Il tam tam nella rete ha effetti molto più devastanti rispetto al passaparola offline per diversi motivi:
- scripta manent, e spesso si posiziona anche ai primi posti nei motori di ricerca. Se il tempo spesso ha effetto cancellazione per le cose dette o sentite, le cose scritte rimangono per sempre.
- nelle community posso “ascoltare” il passaparola di tantissimi utenti, infinitamente di più dell’off line
- gli utenti sono invogliati a lasciare commenti e giudizi perchè si sentono sempre più “prosumer” (produttori oltre che consumatori di prodotti o servizi)
- gli ambiente di relazione online sono ritenuti molto più attendibili e autorevoli di altri perchè si reputa siano generati da utenti e non da aziende o controllori più o meno occulti.
Attualmente il fenomeno è ancora poco sentito dalle aziende, se si escludono i servizi di monitoraggio della reputazione che fanno una sorta di rassegna stampa periodica su fonti selezionate. Ben presto sarà necessario non solo riuscire a “monitorare” tali ambienti, ma a riuscire probabilmente a coglierne il “peso dei contenuti”. Capire quindi non solo se si parla di me o dei miei prodotti o di qualcun altro, ma se se ne parla bene o male. E “quanto” se ne parla.

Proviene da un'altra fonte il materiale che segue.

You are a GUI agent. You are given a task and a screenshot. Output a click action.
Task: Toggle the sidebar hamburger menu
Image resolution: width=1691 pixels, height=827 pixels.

Il web cresce, e sarà sempre più un elemento importante nel processo di decisione d’acquisto dei consumatori, soprattutto nella fase più delicata, nella ricerca di informazioni preliminari l’acquisto.
E’ per questo che portali importanti come ciao o più di nicchia come quello dell’amico Francesco Maisazi oggi hanno il potere di mettere in ginocchio o fare decollare un ristorante o una catena di alberghi (es Hotel Milano). Ed è per questo che reputo molto interessante parte della citazione esposta a inizio post nei riguardi del web nei confronti delle aziende soprattutto B2C:
un’opportunità per conoscere i propri limiti e le opportunità per migliorare
E’ proprio così! Social Network: o ne capisci i principi, o rischi di subire danni che tra qualche anno potrebbero essere devastanti per ogni attività. A favore del consumatore. Per fortuna….











Una risposta to “Hotel e Ristorante? Li scelgo col passaparola online”
1 Alessio 11 agosto 2007 @ 12:19
Insomma nuove opportunità per farsi apprezzare per le attività che hanno qualcosa di valido da offrire e nuove opportunità di lavoro per chi vuol dedicarsi al controllo del nuovo media “internet”. Ogni tanto sembra veramente che non sia mai esistito prima d’ora. Forse il termine 2.0 non è proprio solo una speculazione.
Secondo voi è un passaggio naturale quello di spostare l’attenzione sul web oppure c’è dietro una grande strategia di pochi?